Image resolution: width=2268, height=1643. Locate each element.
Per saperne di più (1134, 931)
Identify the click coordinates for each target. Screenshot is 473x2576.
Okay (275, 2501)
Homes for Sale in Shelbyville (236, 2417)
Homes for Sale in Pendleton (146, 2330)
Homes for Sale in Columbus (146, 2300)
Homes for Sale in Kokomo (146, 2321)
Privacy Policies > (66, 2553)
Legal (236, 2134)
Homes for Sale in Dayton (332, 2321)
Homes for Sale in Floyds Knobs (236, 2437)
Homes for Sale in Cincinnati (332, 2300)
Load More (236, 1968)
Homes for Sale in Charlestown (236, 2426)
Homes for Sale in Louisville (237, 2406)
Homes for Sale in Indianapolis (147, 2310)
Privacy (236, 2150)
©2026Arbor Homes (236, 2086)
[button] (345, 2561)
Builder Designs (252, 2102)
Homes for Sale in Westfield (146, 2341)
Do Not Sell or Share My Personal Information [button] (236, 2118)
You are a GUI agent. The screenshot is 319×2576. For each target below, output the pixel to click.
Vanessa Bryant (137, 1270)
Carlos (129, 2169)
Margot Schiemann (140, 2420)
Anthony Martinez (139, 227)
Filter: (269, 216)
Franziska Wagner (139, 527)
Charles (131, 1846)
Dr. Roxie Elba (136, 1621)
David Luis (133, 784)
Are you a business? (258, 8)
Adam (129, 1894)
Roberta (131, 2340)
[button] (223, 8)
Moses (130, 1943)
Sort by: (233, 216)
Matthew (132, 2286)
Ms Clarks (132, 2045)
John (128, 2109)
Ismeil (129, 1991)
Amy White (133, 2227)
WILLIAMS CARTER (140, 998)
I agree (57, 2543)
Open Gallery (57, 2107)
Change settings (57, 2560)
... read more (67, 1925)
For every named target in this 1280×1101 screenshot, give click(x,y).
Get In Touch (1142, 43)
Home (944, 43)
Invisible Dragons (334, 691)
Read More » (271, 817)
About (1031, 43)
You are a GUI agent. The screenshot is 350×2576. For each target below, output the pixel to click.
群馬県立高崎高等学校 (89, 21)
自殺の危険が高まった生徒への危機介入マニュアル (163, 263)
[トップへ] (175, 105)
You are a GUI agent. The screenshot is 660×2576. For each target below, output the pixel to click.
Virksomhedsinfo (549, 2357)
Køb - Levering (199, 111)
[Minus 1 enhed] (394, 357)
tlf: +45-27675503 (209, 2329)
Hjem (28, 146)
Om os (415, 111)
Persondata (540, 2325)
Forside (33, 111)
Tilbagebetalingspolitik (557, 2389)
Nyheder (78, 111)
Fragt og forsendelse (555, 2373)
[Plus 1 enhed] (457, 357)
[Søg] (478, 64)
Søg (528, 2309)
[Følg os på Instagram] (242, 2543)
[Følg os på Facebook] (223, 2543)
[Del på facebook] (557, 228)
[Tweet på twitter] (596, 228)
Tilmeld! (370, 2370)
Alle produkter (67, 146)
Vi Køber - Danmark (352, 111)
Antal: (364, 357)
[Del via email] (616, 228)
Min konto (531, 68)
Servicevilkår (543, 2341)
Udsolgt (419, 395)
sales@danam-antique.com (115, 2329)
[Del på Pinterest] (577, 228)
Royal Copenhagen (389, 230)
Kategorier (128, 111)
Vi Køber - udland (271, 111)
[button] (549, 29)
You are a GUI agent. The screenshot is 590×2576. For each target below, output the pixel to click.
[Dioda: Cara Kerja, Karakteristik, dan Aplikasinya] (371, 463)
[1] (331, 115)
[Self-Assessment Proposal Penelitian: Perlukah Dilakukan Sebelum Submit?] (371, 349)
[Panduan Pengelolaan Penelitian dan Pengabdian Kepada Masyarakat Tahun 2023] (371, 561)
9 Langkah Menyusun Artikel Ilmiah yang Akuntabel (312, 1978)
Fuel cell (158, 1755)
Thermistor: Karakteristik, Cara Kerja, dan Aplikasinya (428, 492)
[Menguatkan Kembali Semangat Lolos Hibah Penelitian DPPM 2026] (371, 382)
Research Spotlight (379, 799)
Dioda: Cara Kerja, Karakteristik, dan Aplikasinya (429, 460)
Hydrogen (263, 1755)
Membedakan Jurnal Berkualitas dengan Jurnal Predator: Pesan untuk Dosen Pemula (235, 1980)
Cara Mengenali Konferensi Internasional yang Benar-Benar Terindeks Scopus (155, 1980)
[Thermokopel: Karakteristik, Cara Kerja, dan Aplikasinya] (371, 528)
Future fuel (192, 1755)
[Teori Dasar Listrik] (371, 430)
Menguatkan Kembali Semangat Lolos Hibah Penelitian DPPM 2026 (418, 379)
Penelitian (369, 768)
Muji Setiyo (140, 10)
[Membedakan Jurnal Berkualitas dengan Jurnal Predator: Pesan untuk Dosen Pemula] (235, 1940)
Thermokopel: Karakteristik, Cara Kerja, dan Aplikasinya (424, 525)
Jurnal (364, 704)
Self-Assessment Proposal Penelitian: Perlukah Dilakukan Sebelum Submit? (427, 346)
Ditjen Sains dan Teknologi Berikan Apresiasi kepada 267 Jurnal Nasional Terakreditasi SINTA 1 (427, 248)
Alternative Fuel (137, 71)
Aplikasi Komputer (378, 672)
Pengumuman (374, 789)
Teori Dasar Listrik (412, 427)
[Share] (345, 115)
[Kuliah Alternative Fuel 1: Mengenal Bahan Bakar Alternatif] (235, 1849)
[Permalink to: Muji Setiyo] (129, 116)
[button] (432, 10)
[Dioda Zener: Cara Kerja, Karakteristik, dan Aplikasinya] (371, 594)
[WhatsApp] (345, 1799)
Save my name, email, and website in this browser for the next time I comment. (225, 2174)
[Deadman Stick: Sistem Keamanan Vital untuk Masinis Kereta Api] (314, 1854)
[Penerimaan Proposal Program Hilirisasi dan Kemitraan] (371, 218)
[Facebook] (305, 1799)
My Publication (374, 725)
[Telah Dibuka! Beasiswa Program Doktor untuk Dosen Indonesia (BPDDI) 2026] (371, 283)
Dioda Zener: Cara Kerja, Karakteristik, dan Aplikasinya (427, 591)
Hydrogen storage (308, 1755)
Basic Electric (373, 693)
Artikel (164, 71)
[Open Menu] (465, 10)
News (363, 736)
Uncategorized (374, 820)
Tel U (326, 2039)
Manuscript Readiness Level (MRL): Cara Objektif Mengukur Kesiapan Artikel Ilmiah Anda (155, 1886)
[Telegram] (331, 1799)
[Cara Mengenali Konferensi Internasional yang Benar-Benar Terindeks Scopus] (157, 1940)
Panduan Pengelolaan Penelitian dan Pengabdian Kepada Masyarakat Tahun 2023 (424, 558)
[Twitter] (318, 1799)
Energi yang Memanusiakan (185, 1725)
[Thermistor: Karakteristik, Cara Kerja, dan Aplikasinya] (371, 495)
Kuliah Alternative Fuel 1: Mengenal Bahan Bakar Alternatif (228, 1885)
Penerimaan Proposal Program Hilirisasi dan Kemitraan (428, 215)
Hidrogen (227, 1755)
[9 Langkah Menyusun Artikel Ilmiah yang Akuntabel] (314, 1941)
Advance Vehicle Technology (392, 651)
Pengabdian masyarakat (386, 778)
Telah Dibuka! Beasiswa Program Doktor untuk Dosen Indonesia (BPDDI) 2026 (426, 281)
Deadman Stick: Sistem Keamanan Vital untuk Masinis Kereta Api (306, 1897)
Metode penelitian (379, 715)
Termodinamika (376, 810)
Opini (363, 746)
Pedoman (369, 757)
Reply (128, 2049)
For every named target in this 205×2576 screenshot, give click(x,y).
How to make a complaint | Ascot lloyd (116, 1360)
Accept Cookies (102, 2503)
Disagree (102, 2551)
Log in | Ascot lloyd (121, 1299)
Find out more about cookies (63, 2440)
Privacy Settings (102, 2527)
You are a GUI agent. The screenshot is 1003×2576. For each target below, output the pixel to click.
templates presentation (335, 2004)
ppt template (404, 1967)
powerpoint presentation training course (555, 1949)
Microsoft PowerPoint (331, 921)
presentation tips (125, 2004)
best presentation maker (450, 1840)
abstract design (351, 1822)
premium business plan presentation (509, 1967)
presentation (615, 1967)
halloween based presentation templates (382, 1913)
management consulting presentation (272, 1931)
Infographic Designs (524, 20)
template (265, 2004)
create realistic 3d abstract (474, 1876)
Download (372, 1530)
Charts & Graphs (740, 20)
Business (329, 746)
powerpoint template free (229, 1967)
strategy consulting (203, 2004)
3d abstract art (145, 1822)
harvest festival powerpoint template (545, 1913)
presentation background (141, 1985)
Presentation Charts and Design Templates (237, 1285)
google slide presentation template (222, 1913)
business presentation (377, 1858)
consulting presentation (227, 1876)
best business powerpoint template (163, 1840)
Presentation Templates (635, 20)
※ ※ ※
• Problem:
Using only the entries above, output the line with "[Membedakan Jurnal Berkualitas", the line with "Jurnal (364, 704)", and all lines between them, exactly as they stand.

• Reply:
[Membedakan Jurnal Berkualitas dengan Jurnal Predator: Pesan untuk Dosen Pemula] (235, 1940)
Thermokopel: Karakteristik, Cara Kerja, dan Aplikasinya (424, 525)
Jurnal (364, 704)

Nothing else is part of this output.